Abstract
Sports Analysis is a project where a user inputs a video clip of an American football game, it detects the lines on the pitch and visualizes the output overlaid on the original video. It consists of two parts: one uses a computer vision library such as OpenCV to detect the lines on the field on the image, and one corresponds the points on the image to the blueprint. The module of detect_lines uses openCV and cv2 to detect lines on the pitch, and we further optimize the results by dividing all the lines into three categories: vertical, horizontal, and oblique lines. Then optimize the classification within the group by establishing different distance thresholds and slopes specifically to the oblique lines. For the second part of the project, mapping any point in the input image to the 2d blueprint is a mathematical translation between the real-time frame of the video and the given football field. The main concept is that we allow for the manual specification of 3-4 points in the frame and their matching 3-4 points in the blueprint to form a quadrangle. From those manually given coordinate pairs, make the hover work from frame-to-blueprint and blueprint-to-frame. Finally, we applied streamlit to make it an interactive web page with users who can upload videos and modify parameters to get the video effect they want. It would be beneficial for football players to evaluate their teammates' performance during games, which would aid in the post-game analysis and assist coaches to better their strategies and training regimens.
Introduction
Sports analytics is the analysis of sports data, including components of sports such as player performance, business operations, and recruitment. The data offers an advantage to both individuals and teams participating in a competition and sports enterprises. Sports analytics uses the application of mathematical and statistical rules to sports. On-field analytics enhance the performance of players and coaching staff by focusing on their strategies and fitness.
Data analysis helps sports entities evaluate the performance of their athletes and assess the recruitment necessary to improve the team performance. It also evaluates the strong and weak areas of their challenger, enabling coaches to make the right decision on their tactics. ( Citation: Indeed Editorial Team, nd Indeed Editorial Team (nd). What Is Sports Analytics? (Definition, Importance, and Tips). Retrieved from https://ca.indeed.com/career-advice/finding-a-job/what-is-sports-analytics#:~:text=Sports%20analytics%20is%20the%20analysis,a%20competition%20and%20sports%20enterprises. )
Background
This open-ended project is for focusing on advanced sports analytics.
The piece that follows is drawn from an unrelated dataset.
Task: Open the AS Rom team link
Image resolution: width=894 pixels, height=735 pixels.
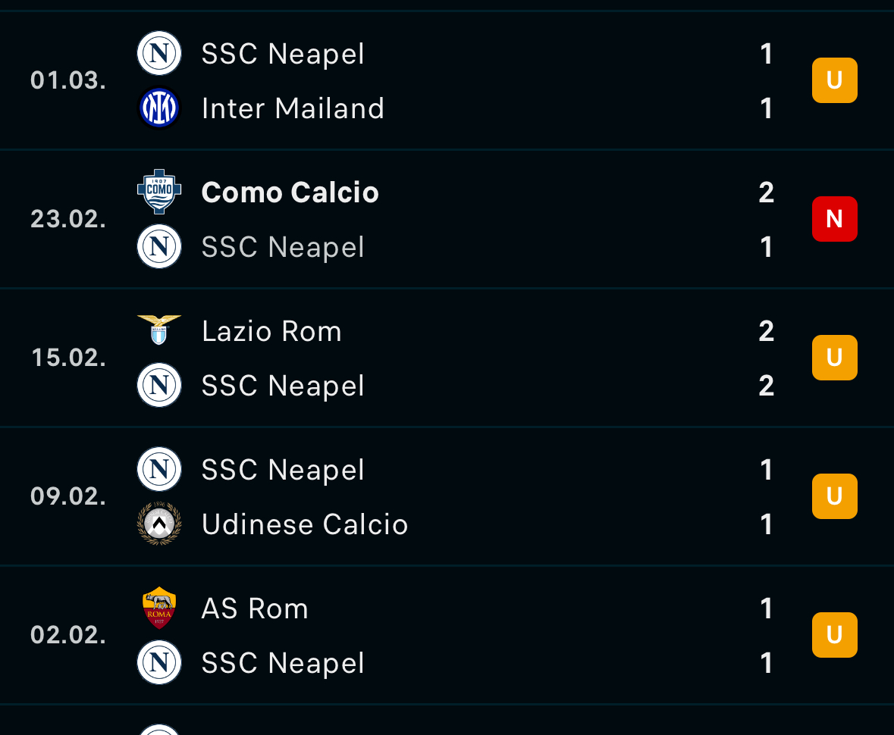Action: [255, 608]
The goal of this project is to detect lines in the fields and create visualizations from a given American football game video, to determine team influence of player behavior, etc.
It’s all kind of trivial if you have a top-down view (already 2d), and even fairly easy if the camera is stationary. But those are very rare circumstances. Camera is usually focusing on the players who hold the ball, and the situation is complicated during the match, this project aims to detect lines in each frame as the camera moves around. Since there’s already work underway that should identify players. If we ignore players in the football field, there should be more fun stuff down the line to explore.
The project is mainly divided into two parts. First part is given an image or video about American football, the program would identify the lines in the field. Second part is to find where the image is pointing compared to a known blueprint (top-down view of the football field) so that any point in the image can be mapped to the 2d coordinates. These two parts can be done concurrently (even if it seems like 2 depends on 1), and both are essential components in the larger pipeline of sports analytics.
Approach
First and foremost, we need to determine the image recognition method used to identify the lines on the football field. After researching, we chose OpenCV, an open-source computer vision library. It implements many common algorithms in image processing, and it brings benefits in human-computer interaction, computer vision, machine learning and other related algorithms.
Preprocessing
We installed OpenCV and started our journey to detect lines of football fields. To begin, we converted colored images to grayscale images with cvtColor(image, cv2.COLOR BGR2GRAY). Doing the transformation is because the information contained in color images is too large, and when performing image recognition, it is actually sufficient to use only the information in grayscale images, so the purpose of image graying is to improve the speed of computing. While the color information has been lost, the texture, lines, and contours have been preserved, which are typically more important than color features. Furthermore, the grayscale images may be improved by using bitWise_and(), which was used to regulate the channel or the output region by masking, making it easier to extract the image structural elements or modifying the pixel values in an image.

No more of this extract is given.